Open dipetkov opened 3 years ago

dipetkov commented 3 years ago

Chapter 7 shows how to use the XGBoost framework to train a xgb.XGBClassifier by optimizing AUC.

After training, the script prints out the AUC score on the validation data.

auc = cls.score(x_val, y_val)
print("AUC ", auc)

[Snippet on lines 49-50 in sdkv2/ch7/xgb/xgb-dm.py.]

However, xgb.XGBClassifier.score returns the mean accuracy, not the evaluation metric.

So instead clf.score it's better to use sklearn.metrics.roc_auc_score.

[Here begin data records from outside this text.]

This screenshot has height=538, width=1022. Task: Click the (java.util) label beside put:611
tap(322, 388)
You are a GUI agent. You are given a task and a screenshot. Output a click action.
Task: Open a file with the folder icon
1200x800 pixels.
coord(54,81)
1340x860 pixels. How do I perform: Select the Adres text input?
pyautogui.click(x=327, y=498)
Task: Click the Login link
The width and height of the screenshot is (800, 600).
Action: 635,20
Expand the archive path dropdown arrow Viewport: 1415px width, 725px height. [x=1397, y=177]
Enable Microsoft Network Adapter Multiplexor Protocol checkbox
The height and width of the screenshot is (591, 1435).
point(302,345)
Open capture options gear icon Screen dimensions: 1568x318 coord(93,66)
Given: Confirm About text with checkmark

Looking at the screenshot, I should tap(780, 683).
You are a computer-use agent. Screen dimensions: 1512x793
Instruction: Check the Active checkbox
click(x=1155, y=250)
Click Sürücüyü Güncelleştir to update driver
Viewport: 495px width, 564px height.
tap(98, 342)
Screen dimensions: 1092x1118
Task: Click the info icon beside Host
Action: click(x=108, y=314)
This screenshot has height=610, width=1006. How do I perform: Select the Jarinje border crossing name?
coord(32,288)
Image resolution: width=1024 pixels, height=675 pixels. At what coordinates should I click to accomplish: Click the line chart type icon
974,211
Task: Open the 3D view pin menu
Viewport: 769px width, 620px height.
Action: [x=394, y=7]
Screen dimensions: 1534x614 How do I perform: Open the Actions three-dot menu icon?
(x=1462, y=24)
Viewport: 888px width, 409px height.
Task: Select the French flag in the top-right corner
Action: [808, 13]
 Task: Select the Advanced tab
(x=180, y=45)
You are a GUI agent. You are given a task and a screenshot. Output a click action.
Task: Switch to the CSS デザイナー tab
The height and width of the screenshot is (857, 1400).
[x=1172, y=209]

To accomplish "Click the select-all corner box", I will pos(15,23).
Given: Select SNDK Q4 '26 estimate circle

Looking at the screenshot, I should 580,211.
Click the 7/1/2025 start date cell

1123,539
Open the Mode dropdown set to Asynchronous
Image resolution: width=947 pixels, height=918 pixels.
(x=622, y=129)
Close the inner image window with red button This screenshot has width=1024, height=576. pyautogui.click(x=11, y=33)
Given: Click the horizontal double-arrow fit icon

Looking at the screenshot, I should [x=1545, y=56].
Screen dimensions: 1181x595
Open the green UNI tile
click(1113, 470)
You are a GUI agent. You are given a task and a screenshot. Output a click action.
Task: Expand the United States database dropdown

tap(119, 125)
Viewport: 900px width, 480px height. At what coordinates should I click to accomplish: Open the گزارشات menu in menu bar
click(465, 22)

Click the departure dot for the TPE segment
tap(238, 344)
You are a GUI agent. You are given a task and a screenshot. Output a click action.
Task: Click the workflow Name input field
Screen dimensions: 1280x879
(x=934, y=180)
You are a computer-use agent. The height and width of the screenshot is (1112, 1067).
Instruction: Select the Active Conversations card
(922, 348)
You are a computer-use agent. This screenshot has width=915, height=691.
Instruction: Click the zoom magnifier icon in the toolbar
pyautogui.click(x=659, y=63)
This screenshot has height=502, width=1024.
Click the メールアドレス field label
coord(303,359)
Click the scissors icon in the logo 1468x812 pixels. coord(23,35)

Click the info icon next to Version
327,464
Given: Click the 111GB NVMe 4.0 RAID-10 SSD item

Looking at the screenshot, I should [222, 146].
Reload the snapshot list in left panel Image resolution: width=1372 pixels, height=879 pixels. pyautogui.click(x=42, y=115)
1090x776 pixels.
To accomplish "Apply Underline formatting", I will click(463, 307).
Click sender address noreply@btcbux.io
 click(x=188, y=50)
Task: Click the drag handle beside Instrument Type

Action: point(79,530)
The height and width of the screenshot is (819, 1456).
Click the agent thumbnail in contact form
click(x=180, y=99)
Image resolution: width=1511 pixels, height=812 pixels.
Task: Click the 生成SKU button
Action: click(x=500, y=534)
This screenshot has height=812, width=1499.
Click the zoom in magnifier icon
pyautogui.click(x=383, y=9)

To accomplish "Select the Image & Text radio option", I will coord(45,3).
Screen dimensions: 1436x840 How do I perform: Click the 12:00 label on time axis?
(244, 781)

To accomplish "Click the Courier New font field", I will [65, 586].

Here is a complete reproducible example:

import xgboost as xgb
from sklearn.datasets import load_breast_cancer
from sklearn.metrics import roc_auc_score
from sklearn.model_selection import train_test_split

cancer = load_breast_cancer()

x_trn, x_val, y_trn, y_val = train_test_split(
    cancer.data, cancer.target,
    test_size=0.2,
    random_state=1,
)

model = xgb.XGBClassifier(
    objective="binary:logistic",
    eval_metric="auc",
    max_depth=2,
    random_state=2,
)
model.fit(
    x_trn, y_trn,
    verbose=False,
)

p_val = model.predict_proba(x_val)[:, 1]
roc_auc_score(y_val, p_val)  # 0.9861

# Returns the mean accuracy, not the evaluation metric.
model.score(x_val, y_val)  # 0.9561